-- BEGIN DOCUMENT EXTRACT --

Chairperson, hon Minister, Deputy Minister and other Ministers present, Chairperson of the Portfolio Committee on Science and Technology, hon members, we are meeting here today to approve the funds allocated to the Department of Science and Technology for their programmes. As we look at this department and its programmes, the question is: Do we, as Parliament, agree that the funds allocated to the department will be used for a just cause?
One of the priorities of the department is to cushion the impact of climate change on our people. The department accepts that climate change is one of the major threats facing humanity in the 21st century, with Africa being the hardest hit. The challenge is to have the capacity to adapt to climate change.
Climate change poses a greater threat to poor people, whose survival depends on natural resources. Subsistence farmers, for example, depend on rainfall for irrigation. If rainfall patterns change, their lives are disrupted.
Let us try to see what made the department concentrate on this phenomenon of climate change. Let's look at the impact of climate change on agriculture and food security.

-- END DOCUMENT EXTRACT --
-- BEGIN RECORD EXCERPTS --

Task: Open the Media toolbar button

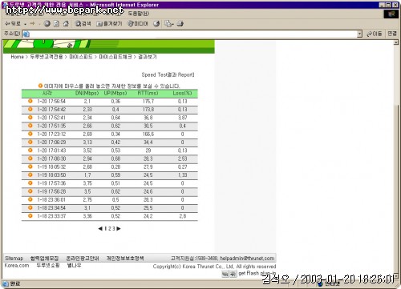Action: [138, 24]
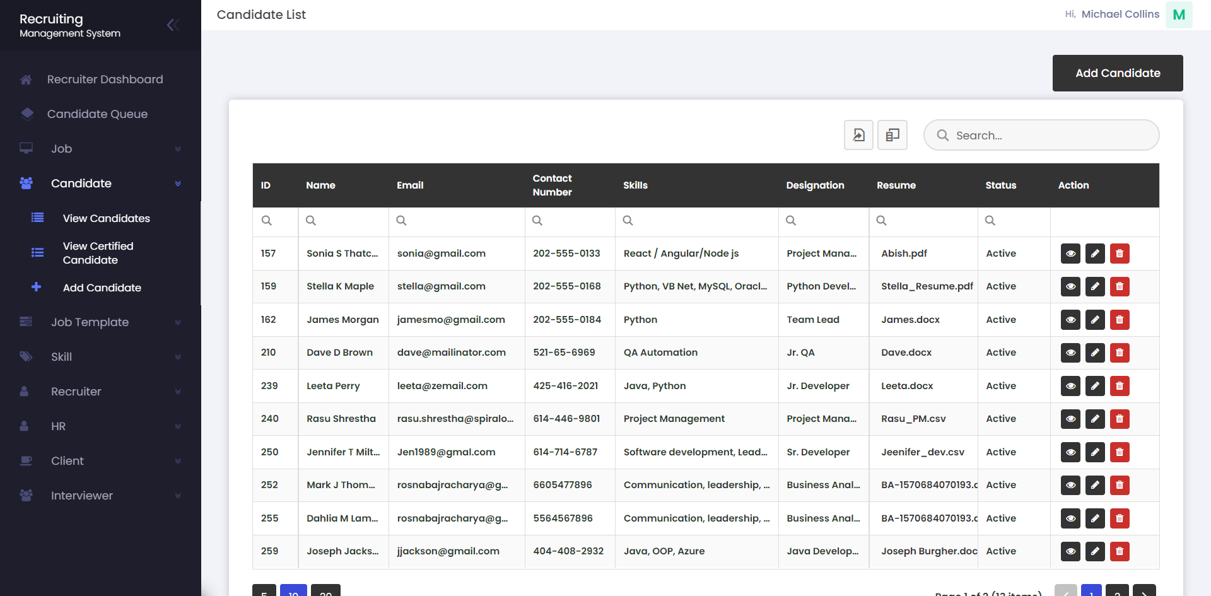This screenshot has height=596, width=1211.
Task: Open the column chooser icon
Action: click(892, 135)
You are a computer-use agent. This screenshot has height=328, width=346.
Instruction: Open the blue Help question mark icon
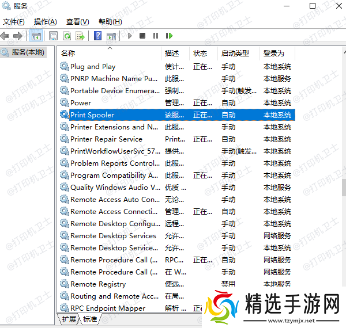point(97,36)
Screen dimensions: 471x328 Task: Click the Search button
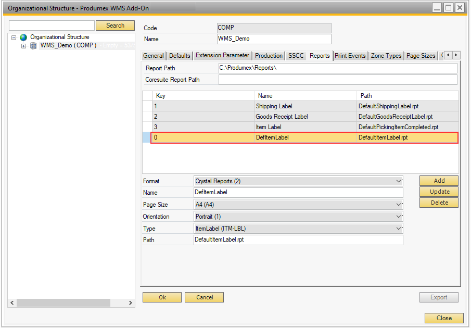[x=115, y=26]
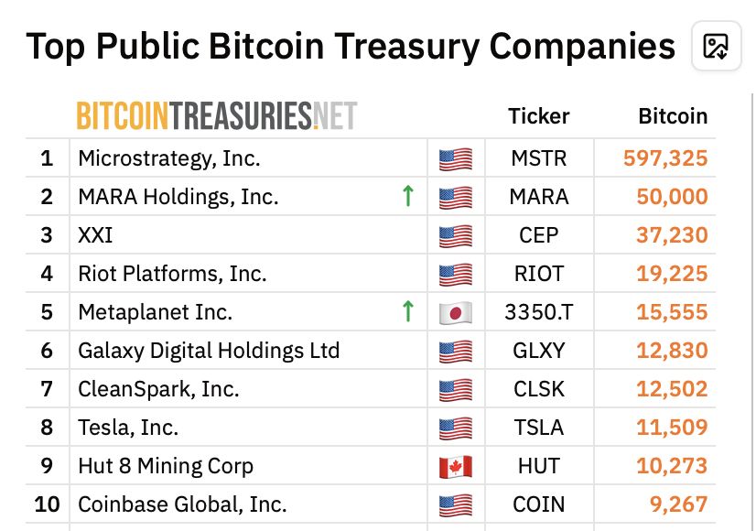Click the Canada flag in Hut 8 row
Viewport: 756px width, 531px height.
pos(456,467)
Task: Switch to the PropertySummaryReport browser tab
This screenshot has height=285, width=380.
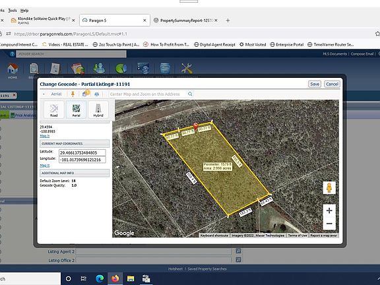Action: 186,20

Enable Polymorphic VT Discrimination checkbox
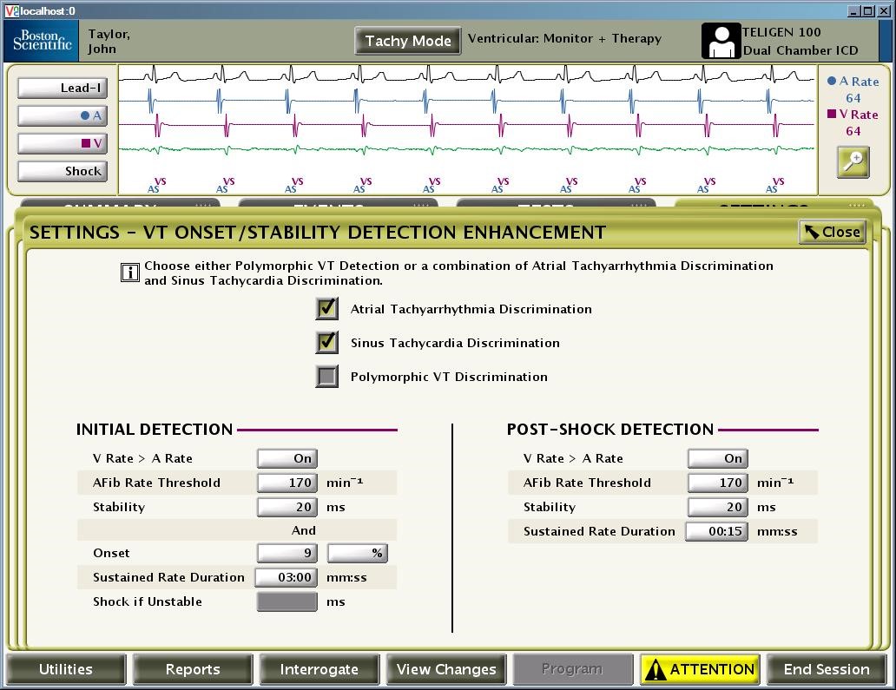[x=327, y=377]
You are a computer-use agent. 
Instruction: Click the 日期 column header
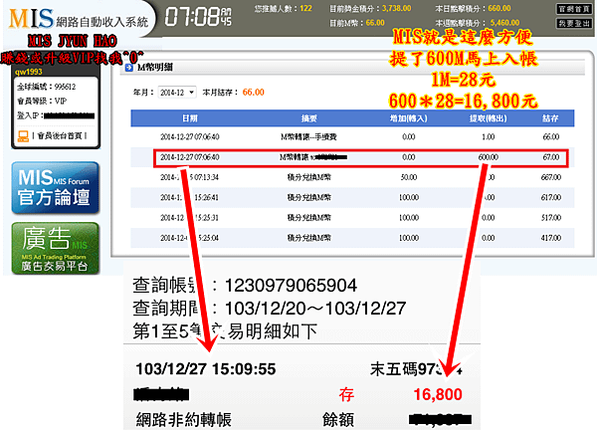tap(190, 118)
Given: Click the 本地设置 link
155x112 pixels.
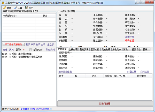Looking at the screenshot, I should (x=129, y=37).
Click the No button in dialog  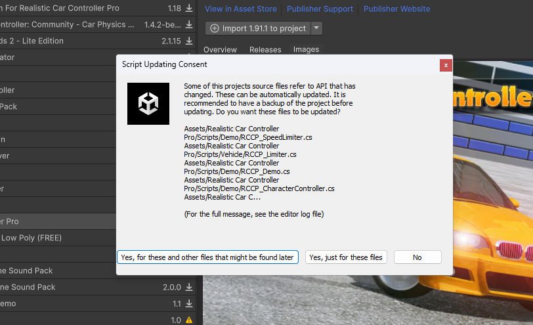417,257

-- END RECORD EXCERPTS --

WHAT IS ASKED:
(a) In the speech above, rewrite the paragraph beginning "Climate change poses a greater threat" as a short bulleted list that keeps its main facts.
(b) Based on the speech above, say whether each statement agrees with it. Answer yes or no for each and quote the words of the speech that decide it.
(i) The department regards climate change as one of the major threats facing humanity in the 21st century.
(ii) The speech names Europe as the region hardest hit by climate change.
(iii) Subsistence farmers are described as depending on rainfall for irrigation.
(c) Repeat a passage from the speech above without any change. Begin at the words "Let us try to" and stop after "and food security.".

EXPECTED RESPONSES:
(a)
- Poor people who rely on natural resources to survive face a greater threat from climate change.
- Subsistence farmers, for example, depend on rainfall for irrigation.
- Changes in rainfall patterns disrupt their lives.

(b)
(i) Yes: "The department accepts that climate change is one of the major threats facing humanity in the 21st century"
(ii) No: "with Africa being the hardest hit"
(iii) Yes: "Subsistence farmers, for example, depend on rainfall for irrigation."

(c)
Let us try to see what made the department concentrate on this phenomenon of climate change. Let's look at the impact of climate change on agriculture and food security.